As the adult unemployment rate rose 3 percentage points from 3.5% in December 2006 to 6.5% in December 2012 (data for January 2013 due tomorrow), the teen rate increased by nearly 9 percentage points, from 14.6% to 23.5%. The unemployment rate for adults without a high school diploma is 11.7%, compared with 6.9% for those with some college and 3.9% for those with a BA and higher.
David Neumark, professor of economics at the University of California (Irvine), and William Wascher, an economist at the Federal Reserve, have reviewed over 100 studies on the effects of the minimum wage on employment in a 2007 paper entitled "Minimum Wages and Employment." They conclude that "among the papers we view as providing the most credible evidence, almost all point to negative employment effects, both for the United States as well as for many other countries." Read the paper here.
Neumark and Wascher specifically mention teens and low-skill workers. They conclude, "Moreover, when researchers focus on the least-skilled groups most likely to be adversely affected by minimum wages, the evidence for disemployment effects seems especially strong."
Under federal law, employers are allowed to pay teens $4.25 an hour for 90 consecutive calendar days, or until their 20th birthday, at which point the wage has to revert to $7.25 an hour. Expanding the federal minimum wage exemption for teens, and extending it to low-skill workers, would reduce their unemployment rates.
Stop the war on fossil fuels
Everyone knows where the jobs are — North Dakota, with a 3.2% unemployment rate. And everyone knows why. The New American Energy Revolution is bringing new oil and natural gas out of the ground with a new technology, hydrofracturing.

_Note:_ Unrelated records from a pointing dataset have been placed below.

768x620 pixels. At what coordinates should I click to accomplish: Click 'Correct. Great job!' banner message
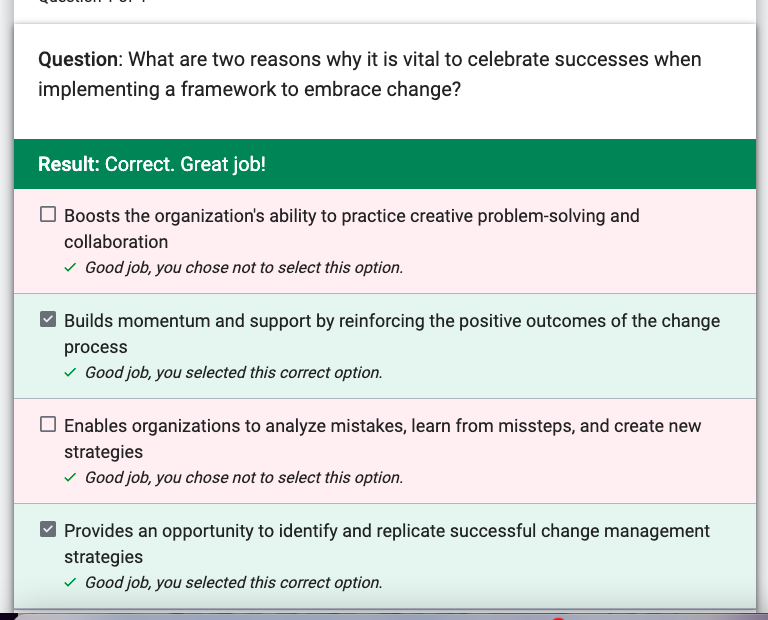tap(186, 164)
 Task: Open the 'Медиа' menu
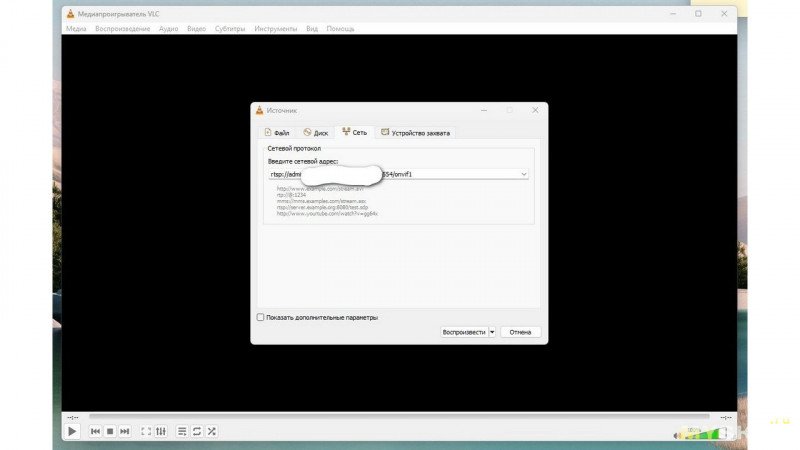tap(76, 29)
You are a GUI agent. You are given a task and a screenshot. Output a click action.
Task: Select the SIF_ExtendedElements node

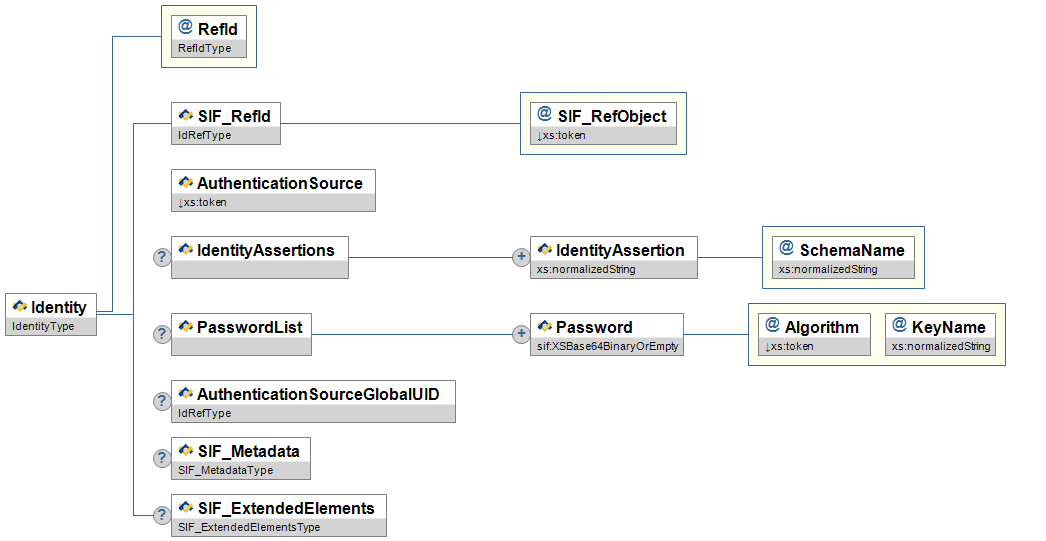pyautogui.click(x=285, y=508)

North America may become a natural gas exporter by 2020, according to the International Energy Agency, and a net energy exporter by 2035.
And everyone knows where the jobs aren’t: alternative energy, even though solar and biofuels have received billions in government loans and grants. There are plenty of bankrupt companies that have received government funding: Solyndra ($528 million from Uncle Sam), Abound Solar ($400 million), Beacon Power ($43 million), and A123 ($249 million), to name just a few.
But the administration is bringing out new regulations on hydrofracturing that could stem this industry. The Energy Department, the Interior Department, the Environmental Protection Agency, even the Securities and Exchange Commission, all have regulations under construction.
If the administration were interested in job creation, it would leave the regulation to individual states, as is the case at present.
The Environmental Protection Agency’s war on carbon is affecting the fossil fuel industry, which creates substantial numbers of jobs. Meanwhile, the Energy Department subsidizes alternative energy, which is creating few jobs and which slows economic growth.
With GDP in decline and high unemployment in the headlines, it’s time to look at some low-cost solutions to spur economic growth. By redesigning the Obamacare employer tax, immigration reform, lowering the minimum wage, and regulatory reform, Congress and President Obama could create more jobs without spending another dime.